The combination of ANPR, MMR and vehicle fingerprinting to enrich the process of automatic vehicle identification can identify and categorise vehicles and combat fraud for tolling purposes without requiring an onboard unit. Parking management systems can use such capabilities to assign a particular parking lot for the vehicle according to its type and size.
Vehicle Classification
Vehicle detection (counting) and classification remains a major component of traffic management and control. The use of roadside equipment to collect and aggregate such data and information about the passing vehicle is the basis of demand management and traffic control, the trigger for variable speed limits and diversion to avoid congestion and traffic queuing.But counting alone cannot provide all the necessary information, as heavy goods vehicles occupy more space while their acceleration is slower and their braking distances are larger than passenger vehicles. As a result they leave a comparatively longer headway to the vehicle in front. While this has little effect on flowing traffic, if congestion starts it can mean that a large number of HGVs on the road will often block one complete lane. To derive live information regarding the vehicle mix, a combination of roadside equipment will be required to identify each individual vehicle.

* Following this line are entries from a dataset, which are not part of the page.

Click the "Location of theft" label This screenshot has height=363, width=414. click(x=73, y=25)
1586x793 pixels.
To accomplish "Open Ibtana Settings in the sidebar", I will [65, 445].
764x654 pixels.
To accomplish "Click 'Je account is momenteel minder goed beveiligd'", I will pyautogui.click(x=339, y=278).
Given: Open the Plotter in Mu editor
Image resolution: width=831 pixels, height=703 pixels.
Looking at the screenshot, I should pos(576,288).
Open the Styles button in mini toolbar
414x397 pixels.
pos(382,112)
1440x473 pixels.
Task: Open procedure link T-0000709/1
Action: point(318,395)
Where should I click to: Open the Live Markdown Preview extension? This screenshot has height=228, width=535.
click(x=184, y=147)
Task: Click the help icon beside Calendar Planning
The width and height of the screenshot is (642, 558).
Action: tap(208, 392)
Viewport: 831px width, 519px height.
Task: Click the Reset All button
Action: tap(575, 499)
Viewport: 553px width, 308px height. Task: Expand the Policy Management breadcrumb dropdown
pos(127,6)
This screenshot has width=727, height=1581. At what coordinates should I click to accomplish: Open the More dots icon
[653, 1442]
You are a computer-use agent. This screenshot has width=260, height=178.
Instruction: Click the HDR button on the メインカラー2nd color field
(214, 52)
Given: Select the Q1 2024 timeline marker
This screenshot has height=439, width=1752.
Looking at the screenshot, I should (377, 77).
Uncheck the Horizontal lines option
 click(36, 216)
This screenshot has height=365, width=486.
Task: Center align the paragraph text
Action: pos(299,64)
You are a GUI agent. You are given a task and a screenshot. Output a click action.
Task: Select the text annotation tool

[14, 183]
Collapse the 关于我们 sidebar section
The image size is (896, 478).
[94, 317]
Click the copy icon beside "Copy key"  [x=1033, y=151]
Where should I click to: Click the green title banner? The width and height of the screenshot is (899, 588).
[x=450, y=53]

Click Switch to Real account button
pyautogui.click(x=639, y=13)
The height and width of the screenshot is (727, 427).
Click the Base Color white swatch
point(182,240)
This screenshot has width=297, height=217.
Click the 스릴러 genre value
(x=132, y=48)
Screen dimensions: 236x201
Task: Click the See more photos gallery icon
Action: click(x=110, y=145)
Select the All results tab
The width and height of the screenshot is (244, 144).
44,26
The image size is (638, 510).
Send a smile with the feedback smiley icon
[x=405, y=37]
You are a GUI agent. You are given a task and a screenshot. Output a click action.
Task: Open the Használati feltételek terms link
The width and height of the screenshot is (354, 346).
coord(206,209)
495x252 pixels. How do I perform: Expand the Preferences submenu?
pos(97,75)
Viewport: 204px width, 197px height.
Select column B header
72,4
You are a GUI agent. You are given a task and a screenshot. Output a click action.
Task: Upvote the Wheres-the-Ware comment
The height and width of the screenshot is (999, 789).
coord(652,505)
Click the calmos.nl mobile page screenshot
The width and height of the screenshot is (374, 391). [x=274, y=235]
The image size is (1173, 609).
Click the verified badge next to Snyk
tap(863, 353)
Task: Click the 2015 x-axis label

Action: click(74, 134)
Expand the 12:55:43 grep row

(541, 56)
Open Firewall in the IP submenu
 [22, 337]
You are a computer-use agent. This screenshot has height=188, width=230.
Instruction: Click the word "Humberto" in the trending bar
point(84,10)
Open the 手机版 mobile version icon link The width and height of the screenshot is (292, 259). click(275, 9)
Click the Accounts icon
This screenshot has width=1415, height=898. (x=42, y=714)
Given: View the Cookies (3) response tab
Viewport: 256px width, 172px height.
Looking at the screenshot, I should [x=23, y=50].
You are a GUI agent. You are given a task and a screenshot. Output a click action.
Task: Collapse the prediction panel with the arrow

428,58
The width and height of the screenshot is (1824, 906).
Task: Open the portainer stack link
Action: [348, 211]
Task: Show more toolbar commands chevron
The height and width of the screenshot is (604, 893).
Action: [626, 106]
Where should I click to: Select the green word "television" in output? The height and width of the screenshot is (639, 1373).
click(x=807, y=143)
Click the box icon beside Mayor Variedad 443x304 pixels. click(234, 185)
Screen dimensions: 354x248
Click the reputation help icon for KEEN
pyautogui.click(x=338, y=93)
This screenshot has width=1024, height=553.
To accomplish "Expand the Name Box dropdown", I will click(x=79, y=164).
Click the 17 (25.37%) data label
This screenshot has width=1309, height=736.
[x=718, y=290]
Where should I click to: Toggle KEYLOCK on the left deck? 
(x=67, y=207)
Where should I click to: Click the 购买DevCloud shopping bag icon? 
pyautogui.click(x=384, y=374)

In a large-scale roadside equipment network such as multi-lane free-flow tolling, the position information of the vehicle can then be determined without the need for on-board vehicle units or GNSS. Instead, vehicle detection and classification can be carried out in a non-invasive and non-intrusive manner by using either vision-based or laser-based components - or a combination of both depending on the application requirements. 3D classification delivers precise information of the vehicle profile, the number of axles and the existing of trailers and tow bars. Multiple scanners can be used for higher accuracy to profile and categorise the vehicle and recognise further features.
Investment
While the initial investment expenses of conventional single camera-based classification systems are relatively low, they have relatively high error rate due to environmental factors such as shadow, night view, occlusion, and others. With multi-camera classification systems the ratio between error rate and costs is reverted - the initial costs are higher but the error rate is relatively low. To provide a well-balanced cost/performance ratio the experience and expertise in both areas (machine vision and traffic technology) plays a significant role. By adapting the imaging sensors with the appropriate machine vision to combat the challenges of the traffic environment, a single camera-based classification system achieves the performance of multi-camera-based classification system at a lower price level.While existing vision-based detection and classification system use the shape, length and height of the vehicles as the determining features for classification, robust approaches are able to detect the vehicle, measure its 3D profile, distinguish its axles, estimate its speed and determine its travel direction.
Vitronic combines IR optical classification with laser-based vehicle detection and tracking in a unified system that can be mounted in a roadside housing, independently in enforcement trailers, or on tripods. It is efficient to extend traffic enforcement networks including a toll enforcement network.
Machine vision prepared the road for traffic technology applications as it provides a full suite of technology, sensors and methods. The adaption of machine vision for transportation continues apace and will guide its future.